Common Mistakes to Avoid
| Mistake | Why It Is Harmful | Better Approach |
|---|---|---|
| Deleting all rows with any missing value | Can remove too much useful data and reduce model reliability. | Check missing percentage and use imputation where appropriate. |
| Using mean for all numerical columns | Mean is distorted by outliers and may not represent skewed data. | Use median for skewed distributions and compare results. |
| Imputing before train-test split incorrectly | Can leak information from test data into training. | Fit imputation on training data only. |
| Ignoring missingness patterns | Missing values may reveal important behaviour or risk. | Create missing indicators when absence itself is meaningful. |
| Using one method for all variables | Different variables have different meanings and distributions. | Select treatment based on data type, business logic, and model impact. |
How Missing Value Handling Affects Models
Missing value treatment changes the data distribution and may affect model predictions. For example, mean imputation can reduce variance, while row deletion can change the sample population. Advanced imputation can preserve patterns better but may add complexity.
Therefore, missing value handling should not be treated as a mechanical step.
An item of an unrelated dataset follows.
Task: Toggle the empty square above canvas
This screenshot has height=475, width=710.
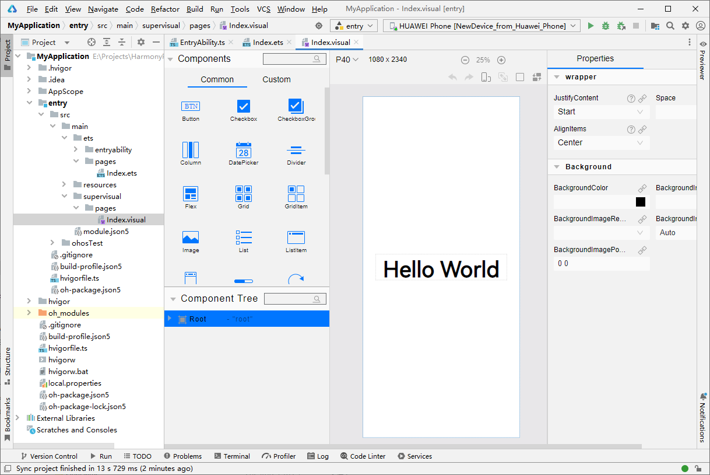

It should be evaluated as part of the modelling process using validation performance and business logic.
Practical Insight: The best missing value strategy is not always the most complex one. The best strategy is the one that preserves useful information, reduces bias, and improves model performance on unseen data.
Key Takeaways
- Missing values are common in real-world predictive analytics datasets.
- Missing data can reduce accuracy, introduce bias, and cause algorithm errors.
- Before treatment, always understand the reason and pattern of missingness.
- Deletion is simple but can cause information loss when used carelessly.
- Imputation preserves data by filling missing values using estimated values.
- Mean, median, mode, forward fill, backward fill, KNN, and regression imputation are common methods.
- Missing indicator variables can help models learn from the fact that a value is missing.
- Imputation should be fitted only on training data to avoid data leakage.